PROMPT: Filter the data below for the string "Settings" and copy each matching line.

-- SUPPLIED ENTRIES follows --

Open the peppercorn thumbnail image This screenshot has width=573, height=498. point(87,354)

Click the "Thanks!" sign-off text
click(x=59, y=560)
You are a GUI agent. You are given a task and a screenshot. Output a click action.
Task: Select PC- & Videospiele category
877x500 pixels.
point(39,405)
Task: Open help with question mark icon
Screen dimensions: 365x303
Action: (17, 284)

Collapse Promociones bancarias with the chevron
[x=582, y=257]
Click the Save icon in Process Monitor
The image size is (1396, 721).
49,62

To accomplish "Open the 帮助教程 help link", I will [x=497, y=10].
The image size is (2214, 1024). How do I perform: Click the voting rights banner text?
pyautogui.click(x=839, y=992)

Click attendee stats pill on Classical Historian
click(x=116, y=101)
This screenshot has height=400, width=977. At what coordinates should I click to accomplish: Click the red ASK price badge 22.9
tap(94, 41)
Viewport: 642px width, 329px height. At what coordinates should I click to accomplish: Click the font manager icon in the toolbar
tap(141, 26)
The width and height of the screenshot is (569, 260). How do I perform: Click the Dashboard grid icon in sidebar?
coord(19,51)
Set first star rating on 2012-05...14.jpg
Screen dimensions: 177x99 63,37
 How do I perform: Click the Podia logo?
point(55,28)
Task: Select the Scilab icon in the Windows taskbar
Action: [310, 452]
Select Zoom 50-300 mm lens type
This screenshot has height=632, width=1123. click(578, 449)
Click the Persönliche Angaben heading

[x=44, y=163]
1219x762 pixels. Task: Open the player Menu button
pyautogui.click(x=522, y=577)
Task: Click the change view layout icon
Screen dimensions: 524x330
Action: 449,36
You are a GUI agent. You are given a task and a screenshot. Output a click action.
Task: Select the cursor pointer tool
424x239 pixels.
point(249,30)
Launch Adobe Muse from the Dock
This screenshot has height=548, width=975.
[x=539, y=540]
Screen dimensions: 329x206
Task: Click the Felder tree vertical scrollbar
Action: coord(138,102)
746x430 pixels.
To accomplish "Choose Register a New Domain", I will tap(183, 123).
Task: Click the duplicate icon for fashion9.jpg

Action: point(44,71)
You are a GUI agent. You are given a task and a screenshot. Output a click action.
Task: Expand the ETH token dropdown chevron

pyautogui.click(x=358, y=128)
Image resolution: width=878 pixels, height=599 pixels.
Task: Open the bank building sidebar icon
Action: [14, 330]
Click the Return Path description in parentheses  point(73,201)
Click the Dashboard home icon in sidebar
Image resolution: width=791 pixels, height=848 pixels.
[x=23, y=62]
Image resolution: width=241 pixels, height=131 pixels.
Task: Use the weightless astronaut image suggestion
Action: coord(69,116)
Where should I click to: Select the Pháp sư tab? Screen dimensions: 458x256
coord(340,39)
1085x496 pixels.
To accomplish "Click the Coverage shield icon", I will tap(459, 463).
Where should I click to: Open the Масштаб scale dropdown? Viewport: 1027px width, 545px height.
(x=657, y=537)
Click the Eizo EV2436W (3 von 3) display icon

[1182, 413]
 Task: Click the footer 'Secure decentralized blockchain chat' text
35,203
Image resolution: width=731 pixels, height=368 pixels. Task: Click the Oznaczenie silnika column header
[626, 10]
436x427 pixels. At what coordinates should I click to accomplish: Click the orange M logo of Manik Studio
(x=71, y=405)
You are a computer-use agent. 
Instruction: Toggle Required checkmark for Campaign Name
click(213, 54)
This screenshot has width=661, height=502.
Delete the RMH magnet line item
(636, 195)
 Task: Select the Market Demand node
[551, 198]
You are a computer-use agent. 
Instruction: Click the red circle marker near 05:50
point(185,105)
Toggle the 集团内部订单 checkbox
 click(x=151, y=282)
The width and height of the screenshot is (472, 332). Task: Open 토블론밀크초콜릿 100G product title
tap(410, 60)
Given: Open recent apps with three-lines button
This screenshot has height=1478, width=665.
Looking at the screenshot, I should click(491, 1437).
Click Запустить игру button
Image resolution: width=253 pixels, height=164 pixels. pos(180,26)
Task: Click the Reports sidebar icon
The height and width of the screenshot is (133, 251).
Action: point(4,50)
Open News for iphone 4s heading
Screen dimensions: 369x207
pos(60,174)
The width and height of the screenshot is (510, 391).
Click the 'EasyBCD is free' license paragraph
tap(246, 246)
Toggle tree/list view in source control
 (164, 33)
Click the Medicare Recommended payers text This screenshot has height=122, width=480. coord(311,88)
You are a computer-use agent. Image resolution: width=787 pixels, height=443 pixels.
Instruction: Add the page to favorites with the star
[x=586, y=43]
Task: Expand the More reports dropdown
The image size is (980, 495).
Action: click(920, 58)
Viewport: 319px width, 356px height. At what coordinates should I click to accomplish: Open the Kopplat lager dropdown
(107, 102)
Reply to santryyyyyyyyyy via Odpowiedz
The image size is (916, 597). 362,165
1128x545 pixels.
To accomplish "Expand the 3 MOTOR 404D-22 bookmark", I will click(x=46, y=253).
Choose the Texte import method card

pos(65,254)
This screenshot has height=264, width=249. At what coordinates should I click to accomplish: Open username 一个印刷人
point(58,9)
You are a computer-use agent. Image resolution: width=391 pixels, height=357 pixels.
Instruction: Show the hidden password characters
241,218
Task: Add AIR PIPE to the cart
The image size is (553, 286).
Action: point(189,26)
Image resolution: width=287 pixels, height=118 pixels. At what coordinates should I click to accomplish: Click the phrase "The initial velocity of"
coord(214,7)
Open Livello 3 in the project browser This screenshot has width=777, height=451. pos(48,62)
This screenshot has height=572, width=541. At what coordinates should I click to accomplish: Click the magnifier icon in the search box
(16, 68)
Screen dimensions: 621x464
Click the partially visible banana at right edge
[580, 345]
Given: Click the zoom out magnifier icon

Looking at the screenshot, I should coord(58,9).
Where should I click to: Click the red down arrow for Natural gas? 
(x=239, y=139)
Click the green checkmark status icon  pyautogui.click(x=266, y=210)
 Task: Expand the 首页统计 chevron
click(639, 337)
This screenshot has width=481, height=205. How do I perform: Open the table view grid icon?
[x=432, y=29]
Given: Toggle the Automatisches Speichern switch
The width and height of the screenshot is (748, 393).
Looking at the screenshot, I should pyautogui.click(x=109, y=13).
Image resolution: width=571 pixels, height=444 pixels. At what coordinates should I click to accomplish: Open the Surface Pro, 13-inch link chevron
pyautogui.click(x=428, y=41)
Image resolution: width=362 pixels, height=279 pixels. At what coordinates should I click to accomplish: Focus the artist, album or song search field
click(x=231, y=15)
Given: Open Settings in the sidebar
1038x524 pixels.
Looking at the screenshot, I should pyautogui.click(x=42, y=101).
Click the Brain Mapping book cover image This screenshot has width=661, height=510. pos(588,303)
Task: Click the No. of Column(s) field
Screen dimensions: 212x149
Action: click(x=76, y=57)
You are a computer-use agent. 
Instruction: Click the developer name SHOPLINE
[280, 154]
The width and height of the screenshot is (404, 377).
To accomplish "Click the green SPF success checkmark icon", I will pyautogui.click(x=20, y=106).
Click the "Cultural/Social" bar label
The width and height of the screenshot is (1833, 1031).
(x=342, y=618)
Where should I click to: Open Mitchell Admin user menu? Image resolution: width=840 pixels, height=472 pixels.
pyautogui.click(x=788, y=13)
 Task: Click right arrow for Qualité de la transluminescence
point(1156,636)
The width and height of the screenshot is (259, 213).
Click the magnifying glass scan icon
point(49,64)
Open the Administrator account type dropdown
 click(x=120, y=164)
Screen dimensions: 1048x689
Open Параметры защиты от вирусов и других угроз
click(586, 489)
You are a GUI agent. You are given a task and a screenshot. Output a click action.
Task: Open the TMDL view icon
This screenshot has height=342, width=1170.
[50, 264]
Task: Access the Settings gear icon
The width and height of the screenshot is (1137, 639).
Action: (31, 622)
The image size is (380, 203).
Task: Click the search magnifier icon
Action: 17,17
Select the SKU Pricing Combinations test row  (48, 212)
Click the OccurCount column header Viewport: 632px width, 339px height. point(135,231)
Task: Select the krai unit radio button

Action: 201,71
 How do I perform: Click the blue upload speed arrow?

-- SUPPLIED ENTRIES concluded --

OUTPUT:
Given: Open Settings in the sidebar
Task: Access the Settings gear icon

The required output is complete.